Your answer must be the records below, given again exactly, with no pictures in it.

========================

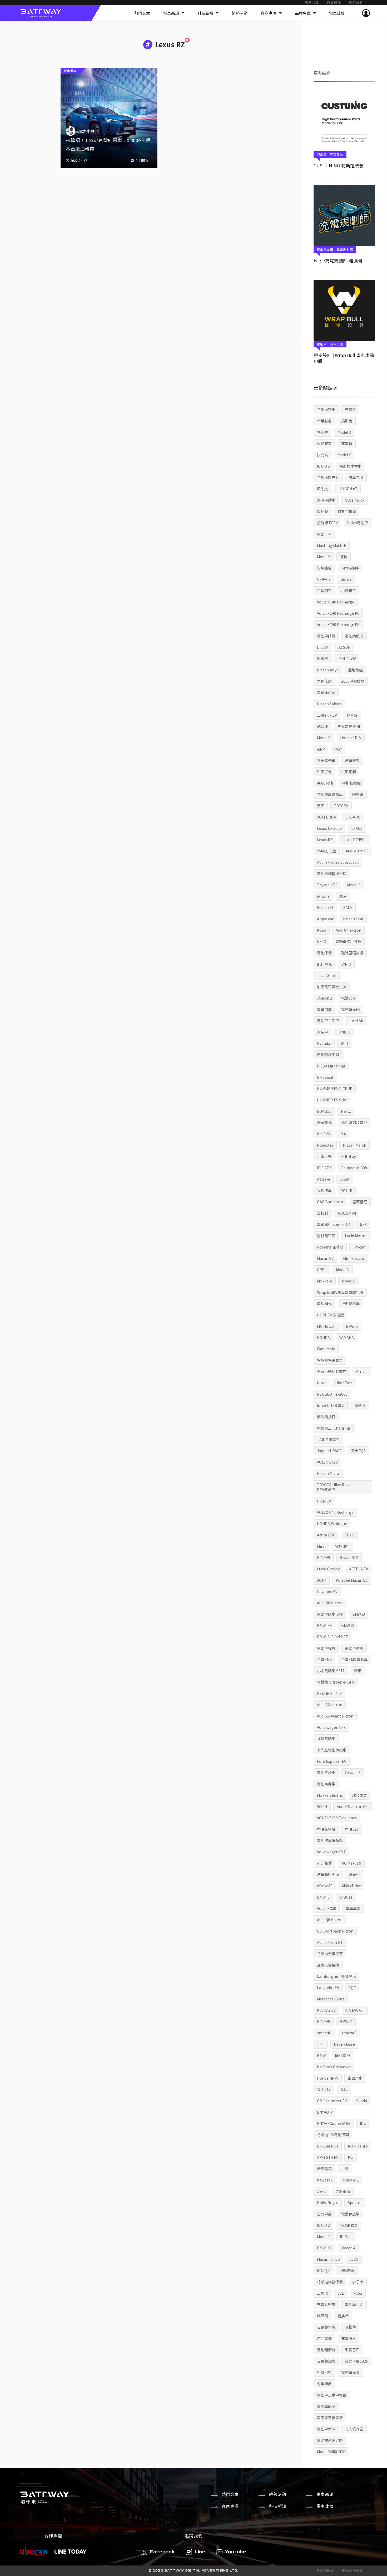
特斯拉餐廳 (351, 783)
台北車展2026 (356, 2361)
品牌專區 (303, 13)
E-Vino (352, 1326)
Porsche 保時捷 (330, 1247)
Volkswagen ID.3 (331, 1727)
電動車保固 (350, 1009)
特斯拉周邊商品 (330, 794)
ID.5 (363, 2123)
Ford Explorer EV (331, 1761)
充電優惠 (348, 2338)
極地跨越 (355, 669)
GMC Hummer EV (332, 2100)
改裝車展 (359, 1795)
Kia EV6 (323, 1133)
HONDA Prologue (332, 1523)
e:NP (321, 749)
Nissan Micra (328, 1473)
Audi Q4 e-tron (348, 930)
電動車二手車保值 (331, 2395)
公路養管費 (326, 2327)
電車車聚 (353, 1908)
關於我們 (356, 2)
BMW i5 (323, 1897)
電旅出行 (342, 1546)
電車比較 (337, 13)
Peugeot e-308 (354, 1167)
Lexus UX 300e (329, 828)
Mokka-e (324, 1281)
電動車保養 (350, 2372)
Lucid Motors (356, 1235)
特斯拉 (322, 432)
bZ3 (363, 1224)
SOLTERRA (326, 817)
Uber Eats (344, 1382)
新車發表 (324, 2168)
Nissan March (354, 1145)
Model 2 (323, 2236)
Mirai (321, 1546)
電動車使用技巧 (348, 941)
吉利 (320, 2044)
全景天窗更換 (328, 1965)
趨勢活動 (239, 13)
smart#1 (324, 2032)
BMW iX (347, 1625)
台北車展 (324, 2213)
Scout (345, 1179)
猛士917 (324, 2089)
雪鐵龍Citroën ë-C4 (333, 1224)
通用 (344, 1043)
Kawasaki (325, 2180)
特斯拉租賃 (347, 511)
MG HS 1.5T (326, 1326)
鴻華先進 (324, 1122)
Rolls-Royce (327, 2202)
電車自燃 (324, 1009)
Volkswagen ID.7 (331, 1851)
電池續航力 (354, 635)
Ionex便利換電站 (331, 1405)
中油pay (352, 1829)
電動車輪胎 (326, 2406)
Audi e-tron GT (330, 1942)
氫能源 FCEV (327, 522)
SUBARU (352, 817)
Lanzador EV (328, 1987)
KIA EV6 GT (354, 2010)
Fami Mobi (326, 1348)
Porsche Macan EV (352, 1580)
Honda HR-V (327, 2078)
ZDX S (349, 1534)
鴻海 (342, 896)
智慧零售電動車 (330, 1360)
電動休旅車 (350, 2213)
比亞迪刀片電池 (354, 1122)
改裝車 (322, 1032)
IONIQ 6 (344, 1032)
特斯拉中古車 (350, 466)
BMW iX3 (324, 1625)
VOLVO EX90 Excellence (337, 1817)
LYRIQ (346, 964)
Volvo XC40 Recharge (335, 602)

========================

§ **Result**:
特斯拉餐廳 (351, 783)
台北車展2026 (356, 2361)
品牌專區 (303, 13)
E-Vino (352, 1326)
Porsche 保時捷 (330, 1247)
Volkswagen ID.3 (331, 1727)
電動車保固 (350, 1009)
特斯拉周邊商品 (330, 794)
ID.5 (363, 2123)
Ford Explorer EV (331, 1761)
充電優惠 (348, 2338)
極地跨越 (355, 669)
GMC Hummer EV (332, 2100)
改裝車展 (359, 1795)
Kia EV6 (323, 1133)
HONDA Prologue (332, 1523)
e:NP (321, 749)
Nissan Micra (328, 1473)
Audi Q4 e-tron (348, 930)
電動車二手車保值 (331, 2395)
公路養管費 (326, 2327)
電車車聚 (353, 1908)
關於我們 (356, 2)
BMW i5 (323, 1897)
電旅出行 (342, 1546)
電車比較 (337, 13)
Peugeot e-308 (354, 1167)
Lexus UX 300e (329, 828)
Mokka-e (324, 1281)
電動車保養 (350, 2372)
Lucid Motors (356, 1235)
特斯拉 (322, 432)
bZ3 (363, 1224)
SOLTERRA (326, 817)
Uber Eats (344, 1382)
新車發表 (324, 2168)
Nissan March (354, 1145)
Model 2 (323, 2236)
Mirai (321, 1546)
電動車使用技巧 (348, 941)
吉利 (320, 2044)
全景天窗更換 (328, 1965)
趨勢活動 (239, 13)
smart#1 (324, 2032)
BMW iX (347, 1625)
台北車展 (324, 2213)
Scout (345, 1179)
猛士917 (324, 2089)
雪鐵龍Citroën ë-C4 (333, 1224)
通用 (344, 1043)
Kawasaki (325, 2180)
特斯拉租賃 (347, 511)
MG HS 1.5T (326, 1326)
鴻華先進 (324, 1122)
Rolls-Royce (327, 2202)
電車自燃 (324, 1009)
Volkswagen ID.7 (331, 1851)
電池續航力 (354, 635)
Ionex便利換電站 (331, 1405)
中油pay (352, 1829)
電動車輪胎 (326, 2406)
Audi e-tron GT (330, 1942)
氫能源 FCEV (327, 522)
SUBARU (352, 817)
Lanzador EV (328, 1987)
KIA EV6 GT (354, 2010)
Fami Mobi (326, 1348)
Porsche Macan EV (352, 1580)
Honda HR-V (327, 2078)
ZDX S (349, 1534)
鴻海 (342, 896)
智慧零售電動車 (330, 1360)
電動休旅車 (350, 2213)
比亞迪刀片電池 (354, 1122)
改裝車 (322, 1032)
IONIQ 6 (344, 1032)
特斯拉中古車 (350, 466)
BMW iX3 (324, 1625)
VOLVO EX90 Excellence (337, 1817)
LYRIQ (346, 964)
Volvo XC40 Recharge (335, 602)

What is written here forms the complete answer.